Esta mañana nos hemos despertado con la noticia de la firma del acuerdo entre Grecia y los principales líderes de la Unión Europea. Y aquí viene un poco la clave de la opinión que me merece un poco el asunto.

Al margen de las medidas durísimas tomadas, y que son de fácil acceso para cualquiera que tenga el más mínimo interés por saber qué es lo que se está cociendo en la cocina de Europa; creo que lo más destacable es la responsabilidad que han tomado determinados dirigentes en la toma de la decisión.

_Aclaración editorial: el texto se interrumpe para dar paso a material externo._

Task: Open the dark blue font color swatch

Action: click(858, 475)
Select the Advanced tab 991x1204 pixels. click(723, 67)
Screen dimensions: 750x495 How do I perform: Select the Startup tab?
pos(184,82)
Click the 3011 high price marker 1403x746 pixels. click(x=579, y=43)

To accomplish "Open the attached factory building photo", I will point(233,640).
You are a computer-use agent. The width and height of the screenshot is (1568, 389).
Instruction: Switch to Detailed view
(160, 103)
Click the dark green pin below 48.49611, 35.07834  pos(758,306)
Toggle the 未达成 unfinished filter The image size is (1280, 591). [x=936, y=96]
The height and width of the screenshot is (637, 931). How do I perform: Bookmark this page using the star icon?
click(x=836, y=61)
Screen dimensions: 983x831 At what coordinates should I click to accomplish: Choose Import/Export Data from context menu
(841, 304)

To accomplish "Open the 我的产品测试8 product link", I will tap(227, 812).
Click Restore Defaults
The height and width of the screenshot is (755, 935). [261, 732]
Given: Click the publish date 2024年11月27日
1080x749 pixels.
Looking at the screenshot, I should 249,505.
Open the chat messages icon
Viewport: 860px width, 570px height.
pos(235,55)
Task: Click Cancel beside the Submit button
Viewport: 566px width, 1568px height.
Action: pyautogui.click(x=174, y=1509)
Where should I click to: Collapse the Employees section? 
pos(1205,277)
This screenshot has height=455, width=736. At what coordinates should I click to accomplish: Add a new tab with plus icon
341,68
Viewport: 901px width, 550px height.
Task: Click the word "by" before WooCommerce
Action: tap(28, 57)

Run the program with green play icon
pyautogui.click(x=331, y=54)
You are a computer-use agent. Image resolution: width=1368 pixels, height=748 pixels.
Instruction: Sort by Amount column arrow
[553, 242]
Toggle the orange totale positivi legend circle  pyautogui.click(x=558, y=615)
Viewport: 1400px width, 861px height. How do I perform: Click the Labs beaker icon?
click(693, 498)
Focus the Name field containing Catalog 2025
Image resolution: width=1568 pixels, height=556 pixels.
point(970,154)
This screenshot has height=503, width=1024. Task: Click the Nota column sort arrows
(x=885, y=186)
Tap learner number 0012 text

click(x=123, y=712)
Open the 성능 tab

Así, nos encontramos con que al abrir cualquier periódico de cualquier país de la Unión Europea (y me imagino también que a nivel internacional) es que la voz cantante de las decisiones tomadas por parte de los líderes de la Unión Europea, han sido del presidente francés, Hollande, y sobretodo de su homóloga alemana, Merkel. Estamos hablando de una Unión Europea que, dependiendo del ámbito y del sector en el que nos movamos, está integrada por un total de más de 20 países. Paises, en su enorme mayoría, que no han tenido ni la más mínima oportunidad de manifestarse contra lo propuesto por la señora Merkel. Si es que así lo hubiesen querido, que lo dudo.

Estamos ante un ente supranacional que al final viene siendo dirigido por la mandataria de un país. Teniendo en cuenta que esta última ha sido solo elegida por los nacionales de Alemania, la autoridad para representar al resto de Europa no es, desde luego, democrática.

Podemos estar de acuerdo en el hecho de que, de hecho, la potestad se la esta dando el silencio de los líderes de los demás países, pero a mi como ciudadano no es una cuestión que me sirva de nada. Sólo puedo votar a mis dirigentes una vez cada cuatro años, y, además, estos dirigentes no están sometidos a ninguna responsabilidad en cuanto a la desviación de sus promesas electorales con respecto a su toma de decisión.

Creo firmemente que, aunque sólo sea siguiendo criterios estéticos, deberíamos impedir que este atentado a la democracia y a la soberanía popular deje de ser el elemento característico del Eurogrupo. La señora Merkel no me representa. No quiero que la toma de decisiones dependa exclusivamente de ella. Pero, si dada la incapacidad política de mis representantes, lo anterior es realidad, quiero que se dibuje de otra forma. Cada vez que Angela Merkel sale representando al común de la Unión Europea, se está dando un paso atrás en la construcción de una Europa unida.

No puedo hacer más que pensar en un pasado no tan lejano, cuando veo a un dirigente de Alemania tomar decisiones con respecto a países terceros.

Y para otro día, dejamos el análisis de las medidas tomadas, y los beneficiarios de las mismas. Revancha sería un calificativo demasiado benévolo.